For me, the highlight of the JavaOne Developer Conference in San Francisco last March was Dallas Semiconductor's iButton with Java -- aka the Java Ring, a wearable computer that ran Java. It allegedly had a high-performance encryption engine, an exciting prospect indeed, until I discovered that the encryption unit wasn't accessible on the ring. Dallas Semiconductor later confirmed that it couldn't be enabled at all, which really dampened my enthusiasm for the whole concept.
I am resourceful though, and since Dallas Semiconductor had promised that a fully functional Java Ring was going to be available eventually, all I needed to do was wait. And while I was waiting, what better to do but learn the ins and outs of programming my new piece of "smart" jewelry?
Of course this pursuit of knowledge did raise the question of what, exactly, I should program into my ring.
I pondered this question for a while, until I came up with what was, for me, the ideal solution: I would program my ring to simulate the most important piece of cryptographic equipment used in the second World War -- the German ENIGMA machine. The ENIGMA was used by German commanders to encrypt all of their important plans and orders to the field marshalls. But first I had to figure out what the heck an APDU was!

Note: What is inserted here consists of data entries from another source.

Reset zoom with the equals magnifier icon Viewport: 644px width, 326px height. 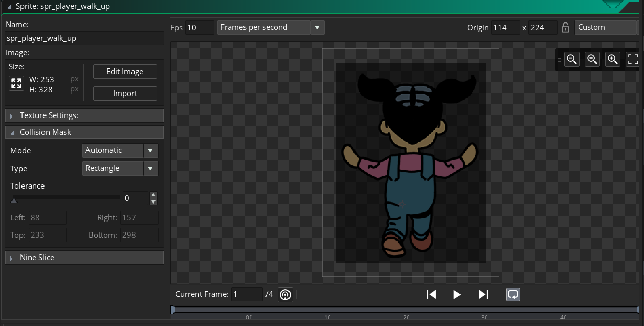coord(592,59)
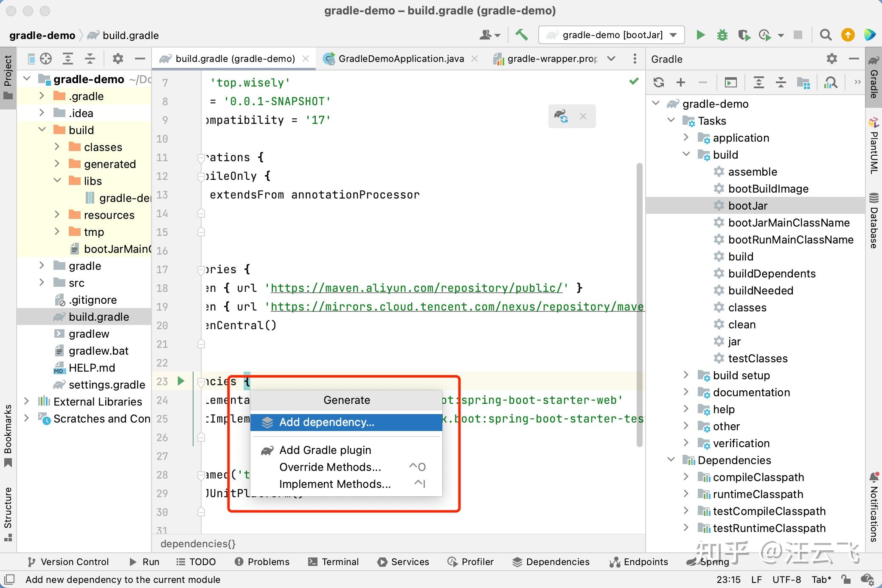Reload all Gradle projects icon
Screen dimensions: 882x588
click(659, 82)
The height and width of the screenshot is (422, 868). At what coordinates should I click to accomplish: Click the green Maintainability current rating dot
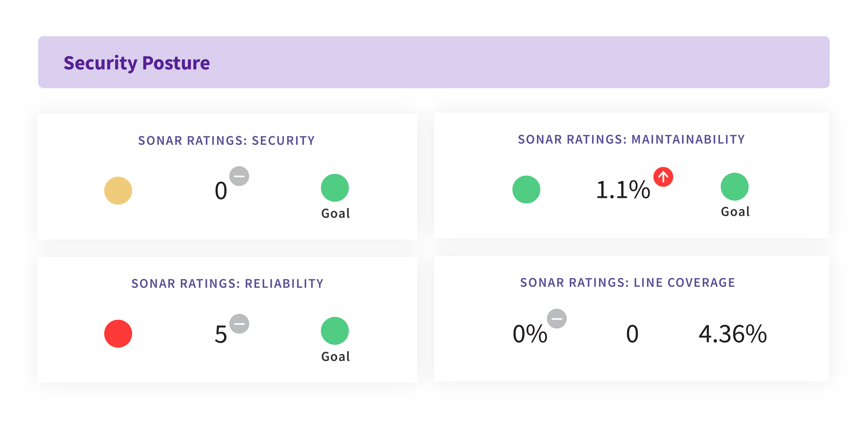pos(526,189)
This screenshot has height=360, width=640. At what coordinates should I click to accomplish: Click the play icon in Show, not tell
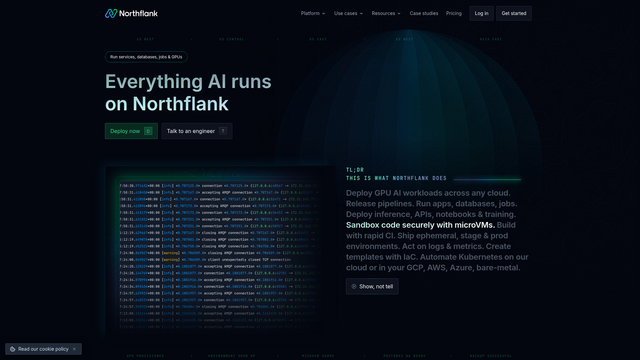354,287
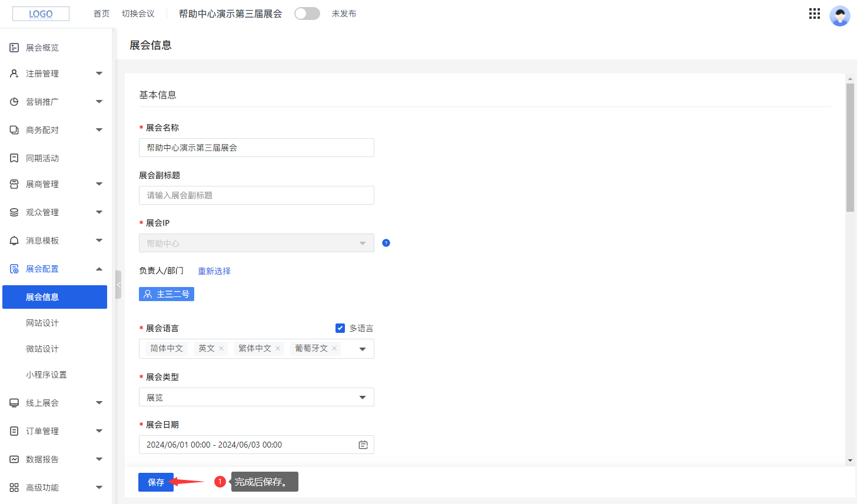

The Java Card applet model
The Java Ring is in fact a Java smart card, and the ring's virtual machine is based on the Java virtual machine (JVM) that was proposed as the Java Card 2.0 standard. I've seen some wonderful technical discussions on how to program these devices (see the Resources section for pointers), but, to be perfectly honest, the descriptions were quite opaque to me. I was looking for linkages between the JVM on the ring and the JVM on a PC and finding nothing beyond descriptions of a rather peculiar serial interface that connected them. I then realized that what really connected the ring to the "outside" world was not a serial port but a network protocol. Allow me to explain.
The Java Card architecture has taken client/server architectures to a new place -- one where the "server" is a small piece of software on an extremely small system, and the client is a potentially huge piece of software on a potentially much larger system. The network protocol is encapsulated in packets that are called application program data units, or APDUs for short.
Unlike packets in the TCP/IP world, these APDU packets don't carry any sort of addressing information. Instead, they are implicitly addressed to the computer on the other end of the serial link. However, like their big-brother packets in the TCP/IP world, APDUs do carry a few bytes that are common to all packets. These can be used by the smart card infrastructure to decide when to send the APDUs to the server on the smart card, and when to interpret them directly.
This understanding provided an answer to one of my first questions about the Java Ring: How come a broken applet doesn't make the ring unusable? The answer is that the smart card runtime code gets the first crack at decoding the APDUs as they arrive on the serial interface. Further, there are predefined APDUs that tell the runtime to select an applet, delete applets, load applets, and so on. Thus, errant applets are simply deleted by the developer once it's ascertained that they aren't responding correctly to the APDUs they receive.
The structure of a smart card applet then became clear: The applet sits in a virtual loop, like a network service waiting for packets to arrive on its network interface. The method that handles this loop is named process
and is one of four required smart card applet methods. The other three are install
, select
, and deselect
.
The install
method must instantiate a new object that represents the applet. Like the main
method in a Java application class, the install
method is static so that it can be invoked by the smart card JVM before an object exists (it's invoked directly from the class definition).
In the simplest sense, the select
and deselect
methods tell the applet to either "get ready" or "go to sleep." Actually, the select
method has the option of refusing to be selected. For example, a personal identification number (PIN) or some other authorizing information might need to be passed from the client program to the method (by way of the APDU) before the applet would allow itself to be selected.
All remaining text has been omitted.